OBJECTIVES: Treatment patterns for metastatic Colorectal Cancer (mCRC) patients have changed considerably with chemotherapies and targeted biologics often administered in various sequences but with limited cost-effectiveness evidence. The objective of the study was to conduct a pharmacoeconomic evaluation of commonly administered treatment sequences among elderly mCRC patients.
METHODS: A probabilistic discrete event simulation model assuming Weibull distribution was developed to evaluate the cost-effectiveness of common treatment sequences: 1) first-line oxaliplatin/irinotecan followed by second-line oxaliplatin/irinotecan + bevacizumab (OI-OIB), 2) first-line oxaliplatin/irinotecan + bevacizumab followed by second-line oxaliplatin/irinotecan + bevacizumab (OIB-OIB), 3) OI-OIB followed by a third-line targeted biologic (OI-OIB-TB), and 4) OIB-OIB followed by a third-line targeted biologic (OIB-OIB-TB). Input parameters were obtained from the Surveillance, Epidemiology and End Results – Medicare linked dataset for mCRC diagnosed from January 2004 through December 2009. Parameter uncertainty was accounted in a probabilistic sensitivity analysis. Costs (2014 U.S. dollars) and effectiveness were discounted annually at 3%.

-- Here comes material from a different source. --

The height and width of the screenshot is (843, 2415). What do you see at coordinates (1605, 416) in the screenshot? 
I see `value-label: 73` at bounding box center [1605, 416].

RESULTS: In the base case analyses, at the willingness-to- pay (WTP) threshold of $100,000/quality adjusted life year (QALY) gained, the treatment sequence OIB-OIB (versus OI-OIB) was not cost-effective with an incremental cost-effectiveness ratio (ICER) per patient of $119,007/QALY, OI-OIB-TB (versus OIB-OIB) was dominated and OIB-OIB-TB (versus OIB-OIB) was not cost-effective with an ICER of $405,857/QALY. Similar results were obtained assuming Log-normal distribution. Cost-effectiveness acceptability curves derived from probabilistic sensitivity analysis showed that at a WTP of $100,000/QALY gained; sequence OI-OIB was 34% cost-effective, followed by OIB-OIB (31%), OI-OIB-TB (20%), and OIB-OIB-TB (15%).

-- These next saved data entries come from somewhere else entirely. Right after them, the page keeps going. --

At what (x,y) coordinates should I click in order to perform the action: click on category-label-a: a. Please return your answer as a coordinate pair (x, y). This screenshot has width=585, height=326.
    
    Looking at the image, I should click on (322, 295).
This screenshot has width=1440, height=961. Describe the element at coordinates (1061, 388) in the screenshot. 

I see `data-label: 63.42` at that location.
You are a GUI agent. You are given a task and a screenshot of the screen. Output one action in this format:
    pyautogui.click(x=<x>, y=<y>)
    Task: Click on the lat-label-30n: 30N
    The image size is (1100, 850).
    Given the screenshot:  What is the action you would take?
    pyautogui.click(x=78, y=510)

CONCLUSIONS: Treatment sequences with bevacizumab at first-line and targeted biologics at third-line may not be cost-effective at the commonly used threshold of $100,000/QALY gained but a marginal decrease in the cost of bevacizumab may make treatment sequences with first-line bevacizumab cost-effective. Future economic evaluations should validate the study results using parameters from ongoing clinical trials.